Maria Adelaide Coelho da Cunha era, em 1918, a herdeira do Jornal Diário de Notícias. Uma mulher da alta sociedade que não segue a Ordem Moral, devido às suas atitudes incomuns para a época. Aproxima-se e cuida dos doentes, mantém amizades com empregados, interessa-se pela arte do teatro e tem convicções feministas.

Logo nas primeiras cenas desta pequena série, coordena uma peça com as suas amigas. Esta peça, mais tarde, acaba por ser elogiada pelo seu caráter revolucionário, especialmente porque inclui mulheres que representam papéis masculinos, algo que, segundo Maria Adelaide, serviu “para me vingar do tempo em que os papéis de mulheres eram dados aos homens”.
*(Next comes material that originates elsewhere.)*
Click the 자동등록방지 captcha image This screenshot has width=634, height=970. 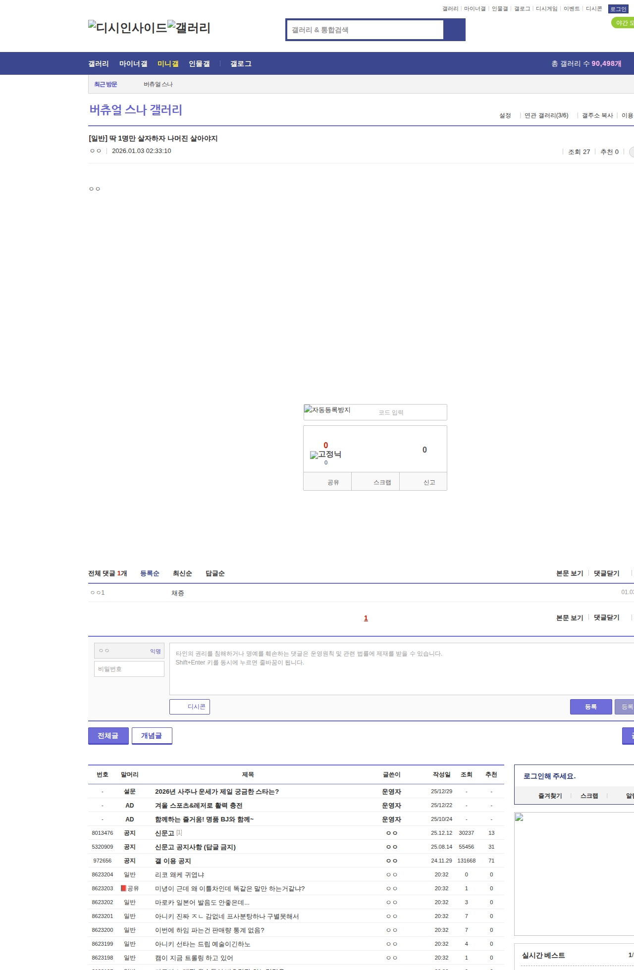(x=327, y=410)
Era alvo de críticas por parte dos homens, devido à sua maneira diferente de pensar, em comparação com os seus pares, sendo que lhe apontavam o dedo com acusações de todos os tipos: menopausa, emoção excessiva, paixão pelo teatro, histeria e dissimulação. Um destes homens afirmou até que “o homem é uma inteligência servida por órgãos” e que “a mulher é um útero servido de órgãos”. Estas afirmações acabam por retratar a realidade feminina da época, à qual Maria Adelaide não obedecia.

Fonte: Visão

Maria Adelaide foge com o amante: um homem mais novo, o seu chauffeur. O seu marido também tem uma amante, mas usa o adultério de Maria Adelaide para a acusar de sofrer de demência. Consequentemente, sendo que acaba por ser internada num hospício, é vista como incapaz de continuar na posse do Diário de Notícias.
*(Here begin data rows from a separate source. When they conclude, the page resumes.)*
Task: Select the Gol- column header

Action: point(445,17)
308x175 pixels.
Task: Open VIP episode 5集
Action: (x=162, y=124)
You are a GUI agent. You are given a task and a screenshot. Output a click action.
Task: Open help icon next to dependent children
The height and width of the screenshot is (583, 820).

Mesmo neste hospício, Maria Adelaide usufrui das regalias da classe alta: tem acesso a um melhor tratamento e a um quarto maior, separado das restantes pacientes, e continua a alimentar a sua paixão pelo teatro, preparando uma peça com mais duas pacientes.

Maria Adelaide tem consciência dos seus privilégios, mas o que a distingue é a sua força por conseguir aquilo que quer, a sua compaixão pelos outros, independentemente da sua condição social, e as suas ideias progressistas que ainda são discutidas nos dias de hoje.
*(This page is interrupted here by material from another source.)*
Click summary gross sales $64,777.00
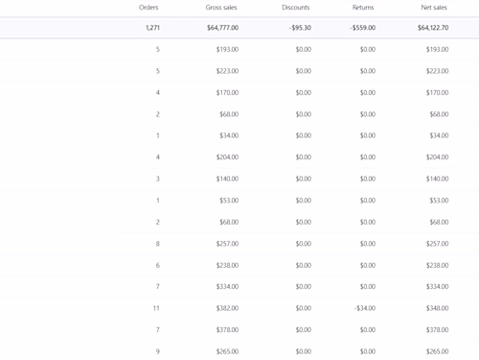 pos(222,28)
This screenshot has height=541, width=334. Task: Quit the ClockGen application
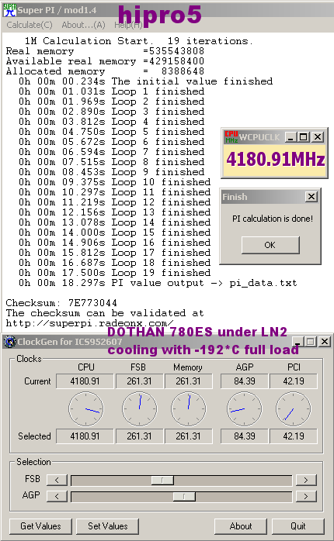[298, 526]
Ordem Moral foi um filme produzido por Mário Barroso, que, devido ao seu sucesso internacional, com destaque nas bilheteiras portuguesas e francesas, estreou em forma de série RTP1 no dia 3 de abril. Ainda é possível acompanhar os três episódios da série – cada um com cerca de 40 minutos – na aplicação gratuita da RTP:a RTP Play.